┌──

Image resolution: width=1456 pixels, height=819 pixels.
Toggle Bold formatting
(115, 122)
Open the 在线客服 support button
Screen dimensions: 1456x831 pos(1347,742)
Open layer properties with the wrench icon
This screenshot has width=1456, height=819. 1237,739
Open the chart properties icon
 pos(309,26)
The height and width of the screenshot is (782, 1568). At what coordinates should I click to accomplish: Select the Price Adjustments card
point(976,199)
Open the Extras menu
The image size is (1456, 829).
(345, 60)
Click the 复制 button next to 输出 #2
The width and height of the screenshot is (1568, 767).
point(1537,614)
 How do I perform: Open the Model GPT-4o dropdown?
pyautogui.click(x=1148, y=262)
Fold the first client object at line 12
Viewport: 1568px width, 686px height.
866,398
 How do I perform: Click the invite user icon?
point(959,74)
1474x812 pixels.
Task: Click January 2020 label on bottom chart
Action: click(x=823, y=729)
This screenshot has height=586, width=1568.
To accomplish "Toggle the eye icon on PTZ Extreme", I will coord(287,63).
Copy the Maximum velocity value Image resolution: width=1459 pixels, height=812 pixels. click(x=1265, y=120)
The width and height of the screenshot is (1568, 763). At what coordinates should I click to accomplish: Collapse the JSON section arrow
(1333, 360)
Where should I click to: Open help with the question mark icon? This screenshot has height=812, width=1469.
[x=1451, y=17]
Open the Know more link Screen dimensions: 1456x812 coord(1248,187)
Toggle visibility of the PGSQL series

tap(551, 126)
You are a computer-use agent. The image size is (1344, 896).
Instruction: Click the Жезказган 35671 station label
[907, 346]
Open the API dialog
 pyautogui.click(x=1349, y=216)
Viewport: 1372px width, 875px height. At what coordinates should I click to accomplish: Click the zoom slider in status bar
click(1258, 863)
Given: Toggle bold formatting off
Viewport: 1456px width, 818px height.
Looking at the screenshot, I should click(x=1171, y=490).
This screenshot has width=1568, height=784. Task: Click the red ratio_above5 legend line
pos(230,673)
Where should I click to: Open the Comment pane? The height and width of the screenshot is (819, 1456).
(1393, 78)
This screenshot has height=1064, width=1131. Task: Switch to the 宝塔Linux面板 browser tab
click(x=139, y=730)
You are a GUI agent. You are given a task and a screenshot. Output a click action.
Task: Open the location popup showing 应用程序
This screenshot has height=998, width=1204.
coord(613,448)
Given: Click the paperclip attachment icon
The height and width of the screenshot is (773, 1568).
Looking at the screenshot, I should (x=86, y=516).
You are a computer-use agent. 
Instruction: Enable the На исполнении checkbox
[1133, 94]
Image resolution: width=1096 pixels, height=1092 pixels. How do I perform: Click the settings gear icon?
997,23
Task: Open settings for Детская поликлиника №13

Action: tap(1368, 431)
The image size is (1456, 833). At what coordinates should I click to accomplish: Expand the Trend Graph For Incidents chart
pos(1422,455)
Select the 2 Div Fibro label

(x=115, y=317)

└──

YOUR GOAL:
The listing above is to be reproduced without a single change.

FINISHED TASK:
Image resolution: width=1456 pixels, height=819 pixels.
Toggle Bold formatting
(115, 122)
Open the 在线客服 support button
Screen dimensions: 1456x831 pos(1347,742)
Open layer properties with the wrench icon
This screenshot has width=1456, height=819. 1237,739
Open the chart properties icon
 pos(309,26)
The height and width of the screenshot is (782, 1568). At what coordinates should I click to accomplish: Select the Price Adjustments card
point(976,199)
Open the Extras menu
The image size is (1456, 829).
(345, 60)
Click the 复制 button next to 输出 #2
The width and height of the screenshot is (1568, 767).
point(1537,614)
 How do I perform: Open the Model GPT-4o dropdown?
pyautogui.click(x=1148, y=262)
Fold the first client object at line 12
Viewport: 1568px width, 686px height.
866,398
 How do I perform: Click the invite user icon?
point(959,74)
1474x812 pixels.
Task: Click January 2020 label on bottom chart
Action: click(x=823, y=729)
This screenshot has height=586, width=1568.
To accomplish "Toggle the eye icon on PTZ Extreme", I will coord(287,63).
Copy the Maximum velocity value Image resolution: width=1459 pixels, height=812 pixels. click(x=1265, y=120)
The width and height of the screenshot is (1568, 763). At what coordinates should I click to accomplish: Collapse the JSON section arrow
(1333, 360)
Where should I click to: Open help with the question mark icon? This screenshot has height=812, width=1469.
[x=1451, y=17]
Open the Know more link Screen dimensions: 1456x812 coord(1248,187)
Toggle visibility of the PGSQL series

tap(551, 126)
You are a computer-use agent. The image size is (1344, 896).
Instruction: Click the Жезказган 35671 station label
[907, 346]
Open the API dialog
 pyautogui.click(x=1349, y=216)
Viewport: 1372px width, 875px height. At what coordinates should I click to accomplish: Click the zoom slider in status bar
click(1258, 863)
Given: Toggle bold formatting off
Viewport: 1456px width, 818px height.
Looking at the screenshot, I should click(x=1171, y=490).
This screenshot has width=1568, height=784. Task: Click the red ratio_above5 legend line
pos(230,673)
Where should I click to: Open the Comment pane? The height and width of the screenshot is (819, 1456).
(1393, 78)
This screenshot has height=1064, width=1131. Task: Switch to the 宝塔Linux面板 browser tab
click(x=139, y=730)
You are a GUI agent. You are given a task and a screenshot. Output a click action.
Task: Open the location popup showing 应用程序
This screenshot has height=998, width=1204.
coord(613,448)
Given: Click the paperclip attachment icon
The height and width of the screenshot is (773, 1568).
Looking at the screenshot, I should (x=86, y=516).
You are a computer-use agent. 
Instruction: Enable the На исполнении checkbox
[1133, 94]
Image resolution: width=1096 pixels, height=1092 pixels. How do I perform: Click the settings gear icon?
997,23
Task: Open settings for Детская поликлиника №13

Action: tap(1368, 431)
The image size is (1456, 833). At what coordinates should I click to accomplish: Expand the Trend Graph For Incidents chart
pos(1422,455)
Select the 2 Div Fibro label

(x=115, y=317)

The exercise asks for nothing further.